No ano de Nosso Senhor Jesus Cristo de 1962, a primeira série foi repartida em três turmas.  A  A ficou no primeiro pavilhão, do lado direito de quem chegava ao ginásio. A B, no segundo pavilhão, última sala. A minha, a C, em sala anterior a da segunda B, nossa vizinha, portanto. Todas com trinta e dois alunos, divididos de acordo com a primeira letra do nome. Eu, da C,  como último aluno a responder presente na chamada. Privilégio da letra v seguido do l.

Na minha, de inusitado nada ocorreu. Só o trivial. Nada que saísse da rotina normal de uma sala de aula, na qual alunos, oriundos de várias escolas, ali se agrupavam, mercê da letra inicial do nome, e, aos poucos, como abóbora na carroça, iam se posicionando adequadamente. No meu curriculum escolar, a primeira série C marcou um fato que se repetiu por todo o curso ginasial e o clássico: o grande predomínio na turma do elemento feminino. Viva a mulher!

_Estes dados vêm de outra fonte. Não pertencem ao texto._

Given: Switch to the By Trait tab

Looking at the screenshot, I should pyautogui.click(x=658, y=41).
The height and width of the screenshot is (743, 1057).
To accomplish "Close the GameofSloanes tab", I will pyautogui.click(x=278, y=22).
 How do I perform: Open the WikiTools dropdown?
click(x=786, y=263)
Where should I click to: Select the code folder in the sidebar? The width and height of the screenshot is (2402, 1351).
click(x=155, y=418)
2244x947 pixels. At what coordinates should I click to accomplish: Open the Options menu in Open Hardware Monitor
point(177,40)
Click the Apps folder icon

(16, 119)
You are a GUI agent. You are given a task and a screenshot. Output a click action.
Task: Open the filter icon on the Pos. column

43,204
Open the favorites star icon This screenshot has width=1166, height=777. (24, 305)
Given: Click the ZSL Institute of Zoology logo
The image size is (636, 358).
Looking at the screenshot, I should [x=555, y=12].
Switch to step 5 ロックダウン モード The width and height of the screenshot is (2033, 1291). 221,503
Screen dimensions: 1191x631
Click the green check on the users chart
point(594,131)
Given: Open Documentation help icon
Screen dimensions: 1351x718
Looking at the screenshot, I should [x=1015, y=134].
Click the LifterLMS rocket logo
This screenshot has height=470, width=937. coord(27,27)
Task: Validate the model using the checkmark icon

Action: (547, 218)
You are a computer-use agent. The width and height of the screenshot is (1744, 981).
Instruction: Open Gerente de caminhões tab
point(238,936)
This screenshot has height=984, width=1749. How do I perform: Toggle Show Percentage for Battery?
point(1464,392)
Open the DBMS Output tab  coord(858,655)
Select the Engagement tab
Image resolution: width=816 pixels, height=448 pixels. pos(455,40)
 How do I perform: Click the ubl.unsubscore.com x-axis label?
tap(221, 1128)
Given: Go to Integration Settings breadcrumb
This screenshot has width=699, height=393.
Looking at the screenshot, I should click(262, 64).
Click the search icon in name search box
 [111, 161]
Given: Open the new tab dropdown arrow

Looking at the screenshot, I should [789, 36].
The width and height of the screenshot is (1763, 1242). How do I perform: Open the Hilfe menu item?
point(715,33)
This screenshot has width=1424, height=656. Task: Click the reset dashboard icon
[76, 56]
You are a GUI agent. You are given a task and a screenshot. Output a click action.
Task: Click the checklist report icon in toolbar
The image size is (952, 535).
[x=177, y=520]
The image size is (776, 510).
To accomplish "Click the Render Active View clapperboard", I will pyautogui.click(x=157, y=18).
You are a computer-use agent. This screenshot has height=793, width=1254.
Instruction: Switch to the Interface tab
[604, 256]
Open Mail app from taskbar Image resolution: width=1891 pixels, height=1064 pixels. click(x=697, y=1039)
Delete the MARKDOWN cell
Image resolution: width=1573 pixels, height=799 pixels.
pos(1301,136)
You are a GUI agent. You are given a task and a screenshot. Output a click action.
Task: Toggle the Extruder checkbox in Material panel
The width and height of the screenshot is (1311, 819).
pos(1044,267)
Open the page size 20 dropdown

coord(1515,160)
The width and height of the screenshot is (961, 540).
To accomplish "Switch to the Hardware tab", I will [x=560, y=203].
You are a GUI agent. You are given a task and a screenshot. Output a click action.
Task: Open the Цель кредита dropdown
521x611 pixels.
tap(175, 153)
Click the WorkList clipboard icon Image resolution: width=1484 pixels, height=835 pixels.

A ocorrência brotou na primeira B. A professora de Matemática designou dia para uma argüição. Todo aluno deveria dizer a fórmula indicada por ela. Não sei que ponto era especificamente. Em Matemática sempre fui um zero à esquerda. O aluno se dirigia à frente de sua mesa, a mestra dava o tópico, e, então, juro que foi dessa forma que me contaram, o discente respondia. Assim se verificou desde o primeiro argüido. Todo mundo acertando.  A nota dez campeando, devida e imediatamente anotada na caderneta. Estudantes danados de bons, deve ter pensada a professora. Um exemplo a ser seguido.

O que ela não contava é de terem os discípulos, se aproveitando da tintura fofa, decorrente das fortes chuvas que batiam no fundo da parede, e nela escrevessem as fórmulas devidas. Era só fitá-la, atrás da mestra, e pronto. Resposta dada, o dez lançado. Então, chegou a vez do estraga prazer, isto é, do Zunga, apelido do aluno. O nome... deixe para lá. Já morreu. Deixai-o descansar. A fórmula foi ditada. O aluno procurou a resposta. Não achou. Pediu a professora para se afastar a fim de ver a parede. A lente olhou para trás. Estavam lá escancaradas todas as fórmulas. De logo, riscou a nota dez de todos. Substituiu por um zero bem grande. A turma não devorou o Zunga porque os olhos não carregavam dentes. Tivessem... Seria uma carnificina.